Well thank God we have Obama's Task Force On 21st Century Policing taking care of business "by finding innovative work already underway in these diverse communities and bringing their leaders together with top technologists, researchers, data scientists and design experts, the Police Data Initiative is helping accelerate progress around data transparency and analysis, toward the goal of increased trust and impact.
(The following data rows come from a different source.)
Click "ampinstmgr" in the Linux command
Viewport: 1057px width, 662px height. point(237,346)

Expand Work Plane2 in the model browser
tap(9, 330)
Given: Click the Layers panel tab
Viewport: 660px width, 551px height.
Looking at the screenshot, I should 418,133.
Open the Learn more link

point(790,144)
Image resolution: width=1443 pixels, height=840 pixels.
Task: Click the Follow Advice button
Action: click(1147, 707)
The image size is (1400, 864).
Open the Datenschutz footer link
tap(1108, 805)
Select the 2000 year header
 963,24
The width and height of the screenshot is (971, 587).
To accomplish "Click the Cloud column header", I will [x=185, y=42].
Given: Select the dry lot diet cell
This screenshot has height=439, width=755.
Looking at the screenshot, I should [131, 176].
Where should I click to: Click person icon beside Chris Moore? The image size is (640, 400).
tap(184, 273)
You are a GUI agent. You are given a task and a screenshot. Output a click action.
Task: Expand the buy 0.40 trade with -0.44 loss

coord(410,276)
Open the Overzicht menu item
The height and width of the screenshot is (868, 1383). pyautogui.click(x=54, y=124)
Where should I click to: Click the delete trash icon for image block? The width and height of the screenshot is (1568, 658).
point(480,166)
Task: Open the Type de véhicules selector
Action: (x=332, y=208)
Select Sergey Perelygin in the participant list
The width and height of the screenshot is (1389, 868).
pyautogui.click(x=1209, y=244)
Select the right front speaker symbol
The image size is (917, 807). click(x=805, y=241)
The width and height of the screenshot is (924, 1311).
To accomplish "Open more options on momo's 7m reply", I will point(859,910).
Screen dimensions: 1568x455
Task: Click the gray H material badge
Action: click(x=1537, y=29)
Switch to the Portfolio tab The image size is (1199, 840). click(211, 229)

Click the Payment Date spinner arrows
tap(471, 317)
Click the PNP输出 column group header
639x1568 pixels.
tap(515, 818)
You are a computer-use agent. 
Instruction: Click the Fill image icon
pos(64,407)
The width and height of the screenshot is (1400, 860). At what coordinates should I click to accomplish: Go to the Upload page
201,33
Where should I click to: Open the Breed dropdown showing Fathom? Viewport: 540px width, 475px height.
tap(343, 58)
Through the Initiative, key stakeholders are establishing a community of practice that will allow for knowledge sharing, community-sourced problem solving, and the establishment of documented best practices that can serve as examples for police departments nationwide."
Best practices, key stakeholders, accelerating progress toward the goal, knowledge sharing and community-based problem solving - what the hell do you want, a goddamn synergistic paradigm on a going-forward basis or some shit?
It's best that we don't track statistics on guns at all.
Nor should be have gun laws at all.
Just let anyone have a gun and we'll just deal with the consequences later.
So when some retard shows up at your child's school and kills a few, and then kills himself, we can sit around, have a pity party, and proclaim the incident as an unavoidable tragedy.
Cops should have to document every round fired.
Why did you shoot, and what did you hit?
I'm pretty sure that's the basic standard for the rest of us when we fire our guns in public. Even the game warden wants to know what my bullets are made of and what exactly I killed.
When someone dies during a clinical trial, the pharmaceutical company isn't the one who gets to decide if it was an unrelated accident.